§ **Problem statement**
Among the entries, find the lines with the string "field" and report them.

*** Entries supplied ***

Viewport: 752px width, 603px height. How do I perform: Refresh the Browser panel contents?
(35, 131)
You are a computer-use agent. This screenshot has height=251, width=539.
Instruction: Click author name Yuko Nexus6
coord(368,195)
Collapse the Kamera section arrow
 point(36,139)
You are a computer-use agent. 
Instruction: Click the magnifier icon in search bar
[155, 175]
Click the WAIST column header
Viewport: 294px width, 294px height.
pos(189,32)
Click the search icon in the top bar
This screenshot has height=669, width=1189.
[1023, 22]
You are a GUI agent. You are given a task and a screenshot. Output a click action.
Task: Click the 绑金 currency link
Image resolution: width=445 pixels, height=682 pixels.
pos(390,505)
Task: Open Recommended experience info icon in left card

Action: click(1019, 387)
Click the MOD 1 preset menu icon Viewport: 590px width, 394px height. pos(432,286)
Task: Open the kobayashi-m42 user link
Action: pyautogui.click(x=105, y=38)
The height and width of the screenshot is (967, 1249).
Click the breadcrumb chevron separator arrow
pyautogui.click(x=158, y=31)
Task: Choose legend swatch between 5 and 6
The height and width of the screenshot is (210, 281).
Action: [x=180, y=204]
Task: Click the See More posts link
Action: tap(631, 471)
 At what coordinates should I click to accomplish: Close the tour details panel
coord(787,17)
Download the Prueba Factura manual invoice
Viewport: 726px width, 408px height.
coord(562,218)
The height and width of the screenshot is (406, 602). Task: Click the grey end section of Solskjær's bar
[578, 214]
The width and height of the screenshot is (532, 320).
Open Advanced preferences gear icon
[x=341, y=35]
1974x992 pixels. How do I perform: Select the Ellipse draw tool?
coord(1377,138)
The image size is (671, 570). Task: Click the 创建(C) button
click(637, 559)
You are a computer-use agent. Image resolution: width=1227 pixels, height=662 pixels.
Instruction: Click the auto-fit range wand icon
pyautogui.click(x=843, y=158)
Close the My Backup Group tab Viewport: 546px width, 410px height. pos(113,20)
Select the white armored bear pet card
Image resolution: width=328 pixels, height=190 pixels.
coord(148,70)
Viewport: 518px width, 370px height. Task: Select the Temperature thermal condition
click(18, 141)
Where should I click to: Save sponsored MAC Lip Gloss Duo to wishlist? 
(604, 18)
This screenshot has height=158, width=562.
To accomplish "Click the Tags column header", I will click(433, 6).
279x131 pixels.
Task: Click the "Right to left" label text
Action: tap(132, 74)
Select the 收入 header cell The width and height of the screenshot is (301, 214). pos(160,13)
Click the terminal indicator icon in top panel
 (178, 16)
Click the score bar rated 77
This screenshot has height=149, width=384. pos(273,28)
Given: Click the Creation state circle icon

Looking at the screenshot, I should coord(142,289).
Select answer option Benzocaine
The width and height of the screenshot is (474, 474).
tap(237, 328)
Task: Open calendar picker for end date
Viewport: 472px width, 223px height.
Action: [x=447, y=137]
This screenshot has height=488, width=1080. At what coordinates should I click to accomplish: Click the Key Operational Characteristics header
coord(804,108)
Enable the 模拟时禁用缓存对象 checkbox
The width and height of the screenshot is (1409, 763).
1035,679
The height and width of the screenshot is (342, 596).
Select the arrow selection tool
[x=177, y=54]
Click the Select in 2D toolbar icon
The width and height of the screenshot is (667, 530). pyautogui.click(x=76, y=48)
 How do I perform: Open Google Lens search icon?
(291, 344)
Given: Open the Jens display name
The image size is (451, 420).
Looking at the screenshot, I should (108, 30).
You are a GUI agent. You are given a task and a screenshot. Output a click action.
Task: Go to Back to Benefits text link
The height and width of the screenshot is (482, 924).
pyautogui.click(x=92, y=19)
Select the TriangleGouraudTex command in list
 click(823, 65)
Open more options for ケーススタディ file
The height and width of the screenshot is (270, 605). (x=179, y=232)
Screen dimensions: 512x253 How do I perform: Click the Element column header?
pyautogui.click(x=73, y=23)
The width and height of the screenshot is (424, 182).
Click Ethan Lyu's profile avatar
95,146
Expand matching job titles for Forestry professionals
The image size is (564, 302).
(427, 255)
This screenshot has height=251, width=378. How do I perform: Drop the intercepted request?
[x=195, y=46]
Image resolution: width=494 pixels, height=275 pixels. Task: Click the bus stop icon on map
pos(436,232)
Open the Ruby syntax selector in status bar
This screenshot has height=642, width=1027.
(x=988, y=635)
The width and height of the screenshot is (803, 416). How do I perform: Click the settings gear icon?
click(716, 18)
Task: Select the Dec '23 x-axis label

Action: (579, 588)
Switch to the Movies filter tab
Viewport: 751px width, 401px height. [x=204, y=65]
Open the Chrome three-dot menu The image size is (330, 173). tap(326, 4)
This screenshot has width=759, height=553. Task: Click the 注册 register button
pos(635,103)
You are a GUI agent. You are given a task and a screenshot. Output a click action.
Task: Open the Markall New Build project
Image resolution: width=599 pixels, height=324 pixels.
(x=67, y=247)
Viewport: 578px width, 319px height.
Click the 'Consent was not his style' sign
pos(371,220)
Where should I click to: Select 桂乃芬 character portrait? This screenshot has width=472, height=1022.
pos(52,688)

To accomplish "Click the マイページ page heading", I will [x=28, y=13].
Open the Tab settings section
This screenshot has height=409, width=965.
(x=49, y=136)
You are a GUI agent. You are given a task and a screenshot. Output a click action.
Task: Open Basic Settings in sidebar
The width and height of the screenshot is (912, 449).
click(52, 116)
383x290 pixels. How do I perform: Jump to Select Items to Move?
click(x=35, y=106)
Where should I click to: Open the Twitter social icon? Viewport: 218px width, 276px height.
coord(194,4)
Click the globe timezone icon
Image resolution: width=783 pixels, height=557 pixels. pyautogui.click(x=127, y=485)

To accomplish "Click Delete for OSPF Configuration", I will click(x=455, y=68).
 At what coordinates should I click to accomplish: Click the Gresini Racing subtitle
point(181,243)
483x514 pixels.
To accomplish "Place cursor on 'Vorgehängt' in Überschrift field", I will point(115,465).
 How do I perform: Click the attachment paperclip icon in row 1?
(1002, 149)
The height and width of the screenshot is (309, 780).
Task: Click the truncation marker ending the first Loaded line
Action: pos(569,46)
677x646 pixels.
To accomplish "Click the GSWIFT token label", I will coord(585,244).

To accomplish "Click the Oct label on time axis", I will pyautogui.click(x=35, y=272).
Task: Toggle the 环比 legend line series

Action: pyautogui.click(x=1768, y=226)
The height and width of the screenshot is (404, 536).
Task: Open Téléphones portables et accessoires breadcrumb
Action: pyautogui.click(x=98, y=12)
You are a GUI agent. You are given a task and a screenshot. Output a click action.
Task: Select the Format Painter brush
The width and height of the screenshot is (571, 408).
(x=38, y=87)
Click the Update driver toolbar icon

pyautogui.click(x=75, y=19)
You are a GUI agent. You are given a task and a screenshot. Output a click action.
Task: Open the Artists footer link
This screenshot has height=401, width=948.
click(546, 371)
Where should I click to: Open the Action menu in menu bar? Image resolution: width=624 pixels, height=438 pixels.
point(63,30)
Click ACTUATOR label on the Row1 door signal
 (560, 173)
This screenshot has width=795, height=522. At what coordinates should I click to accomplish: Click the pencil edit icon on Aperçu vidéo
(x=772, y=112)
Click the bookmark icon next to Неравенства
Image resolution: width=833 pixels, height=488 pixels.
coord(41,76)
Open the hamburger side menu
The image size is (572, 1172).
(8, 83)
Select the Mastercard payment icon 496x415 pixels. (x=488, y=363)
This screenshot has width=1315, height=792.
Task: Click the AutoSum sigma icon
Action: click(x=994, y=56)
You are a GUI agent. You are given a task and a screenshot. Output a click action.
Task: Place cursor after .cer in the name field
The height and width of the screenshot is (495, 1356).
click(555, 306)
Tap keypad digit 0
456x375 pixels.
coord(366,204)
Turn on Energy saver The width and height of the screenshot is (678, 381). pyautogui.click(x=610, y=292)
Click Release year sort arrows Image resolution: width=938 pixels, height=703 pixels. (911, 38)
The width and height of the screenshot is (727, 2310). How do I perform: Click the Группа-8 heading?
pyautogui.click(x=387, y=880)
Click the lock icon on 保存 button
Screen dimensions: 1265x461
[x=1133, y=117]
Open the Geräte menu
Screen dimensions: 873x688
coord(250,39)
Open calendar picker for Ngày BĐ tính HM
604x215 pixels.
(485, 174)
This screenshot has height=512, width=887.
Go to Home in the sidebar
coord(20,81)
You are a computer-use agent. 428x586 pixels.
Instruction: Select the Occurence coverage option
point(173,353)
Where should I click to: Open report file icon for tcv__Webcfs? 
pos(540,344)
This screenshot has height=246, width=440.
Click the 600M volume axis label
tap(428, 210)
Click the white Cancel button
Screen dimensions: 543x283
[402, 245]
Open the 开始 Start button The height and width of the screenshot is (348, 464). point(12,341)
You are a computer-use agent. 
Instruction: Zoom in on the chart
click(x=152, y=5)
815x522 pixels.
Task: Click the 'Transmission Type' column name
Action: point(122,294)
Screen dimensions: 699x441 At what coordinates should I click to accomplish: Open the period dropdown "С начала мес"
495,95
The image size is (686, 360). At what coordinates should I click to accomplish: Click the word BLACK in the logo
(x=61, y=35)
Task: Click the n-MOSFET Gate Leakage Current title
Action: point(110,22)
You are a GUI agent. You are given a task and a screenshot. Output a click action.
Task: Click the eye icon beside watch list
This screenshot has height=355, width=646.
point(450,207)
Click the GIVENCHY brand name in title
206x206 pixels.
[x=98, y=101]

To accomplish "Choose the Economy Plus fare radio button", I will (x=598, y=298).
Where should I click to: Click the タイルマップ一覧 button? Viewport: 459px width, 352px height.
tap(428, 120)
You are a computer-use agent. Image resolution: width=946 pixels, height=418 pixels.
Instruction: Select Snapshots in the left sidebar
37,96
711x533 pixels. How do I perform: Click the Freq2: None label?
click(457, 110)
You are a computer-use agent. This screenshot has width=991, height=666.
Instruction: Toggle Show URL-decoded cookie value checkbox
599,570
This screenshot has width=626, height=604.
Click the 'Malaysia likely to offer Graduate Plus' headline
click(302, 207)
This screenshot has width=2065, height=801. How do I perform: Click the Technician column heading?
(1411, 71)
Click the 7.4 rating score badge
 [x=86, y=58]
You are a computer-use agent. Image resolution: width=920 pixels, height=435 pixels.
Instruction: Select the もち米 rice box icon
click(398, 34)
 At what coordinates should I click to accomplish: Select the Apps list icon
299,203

*** End of Entries supplied ***

§ **Response area**
To accomplish "Place cursor on 'Vorgehängt' in Überschrift field", I will point(115,465).
Task: Place cursor after .cer in the name field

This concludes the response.